His address and endorsement of Obama, after being one of his fiercest critics, was seen as a crucial step in unifying the party behind what turned out to be a winning ticket.
Joe Biden will issue the rallying cry on September 6 as the Democrats rekindle an old tradition of having both the vice presidential candidate and the presidential candidate address the final night of the convention.
Biden's speech, before he and the president take the stage together to accept the nomination, will focus on reminding Americans about Obama's first term accomplishments despite the difficult economy, the campaign said.
"As the president's partner, vice president Biden is uniquely positioned to talk about the tough decisions the president has made over the last four years to rebuild the economy after the worst financial crisis since the Great Depression and strengthen our national security," said Villaraigosa.
"He'll give a first-hand testament to the president's focus on doing what is right for the country, not what is politically popular."
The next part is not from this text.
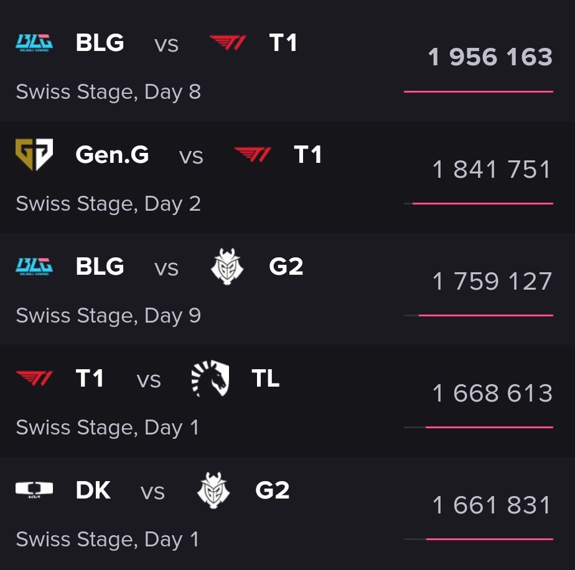Click the TL team name
This screenshot has width=575, height=570.
[266, 379]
Romney's campaign hit back hard at Monday's announcement, saying Obama could hardly pretend to be as fiscally sound as Clinton -- who left office with a budget surplus -- having failed to halt America's ballooning deficit.
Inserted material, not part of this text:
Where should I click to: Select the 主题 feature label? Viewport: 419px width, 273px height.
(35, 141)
"After four years of trillion-dollar deficits and anemic economic growth, it's clear president Obama would love to run on president Clinton's record in office," said campaign spokesman Ryan Williams.
"But no amount of showmanship can paper over the differences between these two presidents. Americans deserve a president willing to run on his own record, not the record he wishes he had."
The Republican Party convention, when Romney will officially be crowned the nominee, is taking place in Tampa Bay, Florida from August 27 to August 30.
Before then, Romney is expected to announce his running-mate. Former Minnesota governor Tim Pawlenty and Rob Portman, a senator from the key swing state of Ohio, are seen as frontrunners.